BTW my rig (you can see my specs to the left) is currently running Skyrim on high with a few +graphical tweaks in 50+ fps consistently. Just to give you a performance frame of reference. That's high+, not ultra/max.


----------



## gcavan (Aug 13, 2009)

*Re: New PC build. This time shooting for high-end!*

@toothman: On what are you basing your 'facts'? A single HD 6950 isn't that much faster than a single HD 6850. A pair of 6850s in crossfire (cost ~US$300) will kill even a 6970 (~$350) and cost only slightly more than a 6950. Crossfire and SLI, as technologies, are now mature and proven. Games now being released are being written to optimize them and will run as stable on multiple graphics cards as with a single card. 

And since you mention Skyrim, take a read through the Gaming forums here and to see more than a few problems users have had with it running on a single GPU.

Generate more heat? That's what fans are for. More power consumption? So what? The additional cost of an 850 class to that of a comparable 650 is usually no more than $30 or so.

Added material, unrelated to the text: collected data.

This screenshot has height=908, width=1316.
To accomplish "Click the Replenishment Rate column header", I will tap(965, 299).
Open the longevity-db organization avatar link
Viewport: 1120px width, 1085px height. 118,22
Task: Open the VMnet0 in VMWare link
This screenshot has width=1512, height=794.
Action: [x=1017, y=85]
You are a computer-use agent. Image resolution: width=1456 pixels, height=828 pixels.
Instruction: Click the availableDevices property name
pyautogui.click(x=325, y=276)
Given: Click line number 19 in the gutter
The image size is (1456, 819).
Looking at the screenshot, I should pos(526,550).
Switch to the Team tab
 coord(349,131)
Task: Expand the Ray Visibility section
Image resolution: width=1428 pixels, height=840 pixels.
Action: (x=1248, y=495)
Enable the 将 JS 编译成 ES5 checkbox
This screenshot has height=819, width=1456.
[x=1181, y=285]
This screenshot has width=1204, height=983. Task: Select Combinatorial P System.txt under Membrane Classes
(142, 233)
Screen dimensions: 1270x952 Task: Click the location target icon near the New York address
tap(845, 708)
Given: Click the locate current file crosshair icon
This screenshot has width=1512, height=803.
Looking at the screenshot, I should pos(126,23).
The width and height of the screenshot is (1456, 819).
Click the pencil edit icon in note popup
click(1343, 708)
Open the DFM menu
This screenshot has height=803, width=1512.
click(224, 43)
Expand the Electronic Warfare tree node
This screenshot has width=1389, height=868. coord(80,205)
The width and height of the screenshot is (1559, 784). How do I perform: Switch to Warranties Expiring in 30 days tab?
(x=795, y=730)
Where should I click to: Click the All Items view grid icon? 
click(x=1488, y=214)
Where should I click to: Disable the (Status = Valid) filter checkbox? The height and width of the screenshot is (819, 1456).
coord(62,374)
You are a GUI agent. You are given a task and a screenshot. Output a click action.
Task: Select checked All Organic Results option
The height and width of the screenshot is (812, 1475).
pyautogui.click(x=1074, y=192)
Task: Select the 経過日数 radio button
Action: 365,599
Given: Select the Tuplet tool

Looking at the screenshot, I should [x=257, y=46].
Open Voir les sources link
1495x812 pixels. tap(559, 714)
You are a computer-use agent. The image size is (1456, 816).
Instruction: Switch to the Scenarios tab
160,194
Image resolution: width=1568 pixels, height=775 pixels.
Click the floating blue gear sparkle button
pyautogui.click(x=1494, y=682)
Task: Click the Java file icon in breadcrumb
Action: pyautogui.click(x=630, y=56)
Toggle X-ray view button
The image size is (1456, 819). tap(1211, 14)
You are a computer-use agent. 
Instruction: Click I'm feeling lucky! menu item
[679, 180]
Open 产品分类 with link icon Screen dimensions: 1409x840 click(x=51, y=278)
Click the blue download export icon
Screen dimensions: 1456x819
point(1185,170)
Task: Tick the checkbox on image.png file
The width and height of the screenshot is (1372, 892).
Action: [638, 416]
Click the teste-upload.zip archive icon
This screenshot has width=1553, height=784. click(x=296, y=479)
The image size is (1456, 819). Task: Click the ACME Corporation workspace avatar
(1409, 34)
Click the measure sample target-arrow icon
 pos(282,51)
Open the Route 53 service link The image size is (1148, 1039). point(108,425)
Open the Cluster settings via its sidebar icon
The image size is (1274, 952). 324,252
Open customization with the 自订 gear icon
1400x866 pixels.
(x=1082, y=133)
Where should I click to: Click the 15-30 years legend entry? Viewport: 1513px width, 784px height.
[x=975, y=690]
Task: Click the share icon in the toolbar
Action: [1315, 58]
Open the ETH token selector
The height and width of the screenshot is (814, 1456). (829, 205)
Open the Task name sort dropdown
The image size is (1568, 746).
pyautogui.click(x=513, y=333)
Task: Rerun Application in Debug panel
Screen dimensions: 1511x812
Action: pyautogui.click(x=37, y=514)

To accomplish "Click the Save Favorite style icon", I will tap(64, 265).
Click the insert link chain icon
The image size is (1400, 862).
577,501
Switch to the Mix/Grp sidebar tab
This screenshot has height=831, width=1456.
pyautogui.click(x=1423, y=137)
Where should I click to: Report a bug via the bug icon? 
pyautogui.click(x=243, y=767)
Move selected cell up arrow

@ Alvarion: If you are considering a dual GPU setup, a couple of suggestions: 
Power supply: You really should have a good quality 750 (or better). Even with a single card look for a 650+. 
Motherboard: For AMD look for a board with the 970 or 990 chipsets.
CPU: The Phenom II's are going end of life. You might want to look into the new generation AMD FX series procs. Similar performance and cost to the PhenomII's


----------



## toothman (Jul 13, 2008)

*Re: New PC build. This time shooting for high-end!*

AnandTech - Bench - GPU11

you're right, not sure where i picked up the information the 6850x2 was equivalent to a 6950.

2 6850s crossfired seems like the best GPU setup.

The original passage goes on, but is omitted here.